* Assignment *
Exactly as shown below, retype every line of the data.

* Dataset excerpts *
──────────────────────────────
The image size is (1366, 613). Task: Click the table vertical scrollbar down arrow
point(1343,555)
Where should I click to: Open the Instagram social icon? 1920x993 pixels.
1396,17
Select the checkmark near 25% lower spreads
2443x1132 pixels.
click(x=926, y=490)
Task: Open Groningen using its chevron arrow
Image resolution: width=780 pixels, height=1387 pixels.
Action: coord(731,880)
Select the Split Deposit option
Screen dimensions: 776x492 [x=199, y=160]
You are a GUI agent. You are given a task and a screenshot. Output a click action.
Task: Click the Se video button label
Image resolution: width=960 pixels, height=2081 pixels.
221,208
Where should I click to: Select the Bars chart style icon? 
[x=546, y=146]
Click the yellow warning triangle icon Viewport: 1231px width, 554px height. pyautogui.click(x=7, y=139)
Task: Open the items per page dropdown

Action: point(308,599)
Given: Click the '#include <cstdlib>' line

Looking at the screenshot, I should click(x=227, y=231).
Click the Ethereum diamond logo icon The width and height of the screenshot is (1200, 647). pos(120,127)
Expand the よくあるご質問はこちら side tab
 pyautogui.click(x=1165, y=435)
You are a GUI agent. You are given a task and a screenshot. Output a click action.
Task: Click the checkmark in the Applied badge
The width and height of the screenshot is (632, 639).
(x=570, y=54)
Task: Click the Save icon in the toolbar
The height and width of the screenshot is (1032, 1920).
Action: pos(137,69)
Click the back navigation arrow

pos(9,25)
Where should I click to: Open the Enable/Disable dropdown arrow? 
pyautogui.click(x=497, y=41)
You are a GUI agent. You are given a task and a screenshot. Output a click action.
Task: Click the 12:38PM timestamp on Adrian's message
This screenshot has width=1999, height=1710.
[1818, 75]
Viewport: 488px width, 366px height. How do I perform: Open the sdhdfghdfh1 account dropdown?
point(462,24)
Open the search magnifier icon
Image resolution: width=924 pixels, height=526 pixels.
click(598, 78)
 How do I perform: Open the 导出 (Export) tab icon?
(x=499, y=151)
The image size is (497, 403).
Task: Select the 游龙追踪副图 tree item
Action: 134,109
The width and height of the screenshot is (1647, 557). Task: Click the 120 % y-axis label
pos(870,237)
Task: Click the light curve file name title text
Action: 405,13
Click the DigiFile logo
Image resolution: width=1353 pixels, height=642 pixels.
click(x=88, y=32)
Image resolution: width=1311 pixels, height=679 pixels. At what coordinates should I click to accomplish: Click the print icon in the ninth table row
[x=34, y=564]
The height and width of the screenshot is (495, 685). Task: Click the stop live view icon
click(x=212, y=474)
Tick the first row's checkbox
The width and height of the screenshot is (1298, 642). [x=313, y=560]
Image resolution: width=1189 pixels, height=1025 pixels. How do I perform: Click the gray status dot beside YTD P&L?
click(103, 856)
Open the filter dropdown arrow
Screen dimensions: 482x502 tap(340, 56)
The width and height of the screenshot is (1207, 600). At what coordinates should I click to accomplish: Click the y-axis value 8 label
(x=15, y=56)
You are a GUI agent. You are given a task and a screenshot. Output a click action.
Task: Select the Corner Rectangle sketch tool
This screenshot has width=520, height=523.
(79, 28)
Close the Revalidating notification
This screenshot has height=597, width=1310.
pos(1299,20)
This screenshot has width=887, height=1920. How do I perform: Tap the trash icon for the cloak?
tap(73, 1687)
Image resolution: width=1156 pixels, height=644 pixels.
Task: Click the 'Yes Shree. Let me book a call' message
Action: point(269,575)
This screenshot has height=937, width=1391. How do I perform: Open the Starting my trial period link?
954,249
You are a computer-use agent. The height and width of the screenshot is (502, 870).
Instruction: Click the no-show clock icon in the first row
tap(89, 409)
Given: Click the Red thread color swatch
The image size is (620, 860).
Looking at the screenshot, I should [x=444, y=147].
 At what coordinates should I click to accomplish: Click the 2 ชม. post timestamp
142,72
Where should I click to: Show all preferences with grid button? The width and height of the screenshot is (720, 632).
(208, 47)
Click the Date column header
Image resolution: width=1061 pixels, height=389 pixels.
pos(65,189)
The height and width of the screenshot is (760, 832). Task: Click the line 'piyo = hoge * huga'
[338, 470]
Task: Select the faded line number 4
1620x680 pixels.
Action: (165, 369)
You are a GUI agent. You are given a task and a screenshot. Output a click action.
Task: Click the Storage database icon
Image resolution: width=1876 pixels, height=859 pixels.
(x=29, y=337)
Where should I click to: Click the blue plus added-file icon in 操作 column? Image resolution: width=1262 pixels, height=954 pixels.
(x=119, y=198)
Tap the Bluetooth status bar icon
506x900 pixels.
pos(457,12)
──────────────────────────────
* Solution for this task *
The image size is (1366, 613). Task: Click the table vertical scrollbar down arrow
point(1343,555)
Where should I click to: Open the Instagram social icon? 1920x993 pixels.
1396,17
Select the checkmark near 25% lower spreads
2443x1132 pixels.
click(x=926, y=490)
Task: Open Groningen using its chevron arrow
Image resolution: width=780 pixels, height=1387 pixels.
Action: coord(731,880)
Select the Split Deposit option
Screen dimensions: 776x492 [x=199, y=160]
You are a GUI agent. You are given a task and a screenshot. Output a click action.
Task: Click the Se video button label
Image resolution: width=960 pixels, height=2081 pixels.
221,208
Where should I click to: Select the Bars chart style icon? 
[x=546, y=146]
Click the yellow warning triangle icon Viewport: 1231px width, 554px height. pyautogui.click(x=7, y=139)
Task: Open the items per page dropdown

Action: point(308,599)
Given: Click the '#include <cstdlib>' line

Looking at the screenshot, I should click(x=227, y=231).
Click the Ethereum diamond logo icon The width and height of the screenshot is (1200, 647). pos(120,127)
Expand the よくあるご質問はこちら side tab
 pyautogui.click(x=1165, y=435)
You are a GUI agent. You are given a task and a screenshot. Output a click action.
Task: Click the checkmark in the Applied badge
The width and height of the screenshot is (632, 639).
(x=570, y=54)
Task: Click the Save icon in the toolbar
The height and width of the screenshot is (1032, 1920).
Action: pos(137,69)
Click the back navigation arrow

pos(9,25)
Where should I click to: Open the Enable/Disable dropdown arrow? 
pyautogui.click(x=497, y=41)
You are a GUI agent. You are given a task and a screenshot. Output a click action.
Task: Click the 12:38PM timestamp on Adrian's message
This screenshot has width=1999, height=1710.
[1818, 75]
Viewport: 488px width, 366px height. How do I perform: Open the sdhdfghdfh1 account dropdown?
point(462,24)
Open the search magnifier icon
Image resolution: width=924 pixels, height=526 pixels.
click(598, 78)
 How do I perform: Open the 导出 (Export) tab icon?
(x=499, y=151)
The image size is (497, 403).
Task: Select the 游龙追踪副图 tree item
Action: 134,109
The width and height of the screenshot is (1647, 557). Task: Click the 120 % y-axis label
pos(870,237)
Task: Click the light curve file name title text
Action: 405,13
Click the DigiFile logo
Image resolution: width=1353 pixels, height=642 pixels.
click(x=88, y=32)
Image resolution: width=1311 pixels, height=679 pixels. At what coordinates should I click to accomplish: Click the print icon in the ninth table row
[x=34, y=564]
The height and width of the screenshot is (495, 685). Task: Click the stop live view icon
click(x=212, y=474)
Tick the first row's checkbox
The width and height of the screenshot is (1298, 642). [x=313, y=560]
Image resolution: width=1189 pixels, height=1025 pixels. How do I perform: Click the gray status dot beside YTD P&L?
click(103, 856)
Open the filter dropdown arrow
Screen dimensions: 482x502 tap(340, 56)
The width and height of the screenshot is (1207, 600). At what coordinates should I click to accomplish: Click the y-axis value 8 label
(x=15, y=56)
You are a GUI agent. You are given a task and a screenshot. Output a click action.
Task: Select the Corner Rectangle sketch tool
This screenshot has width=520, height=523.
(79, 28)
Close the Revalidating notification
This screenshot has height=597, width=1310.
pos(1299,20)
This screenshot has width=887, height=1920. How do I perform: Tap the trash icon for the cloak?
tap(73, 1687)
Image resolution: width=1156 pixels, height=644 pixels.
Task: Click the 'Yes Shree. Let me book a call' message
Action: point(269,575)
This screenshot has height=937, width=1391. How do I perform: Open the Starting my trial period link?
954,249
You are a computer-use agent. The height and width of the screenshot is (502, 870).
Instruction: Click the no-show clock icon in the first row
tap(89, 409)
Given: Click the Red thread color swatch
The image size is (620, 860).
Looking at the screenshot, I should [x=444, y=147].
 At what coordinates should I click to accomplish: Click the 2 ชม. post timestamp
142,72
Where should I click to: Show all preferences with grid button? The width and height of the screenshot is (720, 632).
(208, 47)
Click the Date column header
Image resolution: width=1061 pixels, height=389 pixels.
pos(65,189)
The height and width of the screenshot is (760, 832). Task: Click the line 'piyo = hoge * huga'
[338, 470]
Task: Select the faded line number 4
1620x680 pixels.
Action: (165, 369)
You are a GUI agent. You are given a task and a screenshot. Output a click action.
Task: Click the Storage database icon
Image resolution: width=1876 pixels, height=859 pixels.
(x=29, y=337)
Where should I click to: Click the blue plus added-file icon in 操作 column? Image resolution: width=1262 pixels, height=954 pixels.
(x=119, y=198)
Tap the Bluetooth status bar icon
506x900 pixels.
pos(457,12)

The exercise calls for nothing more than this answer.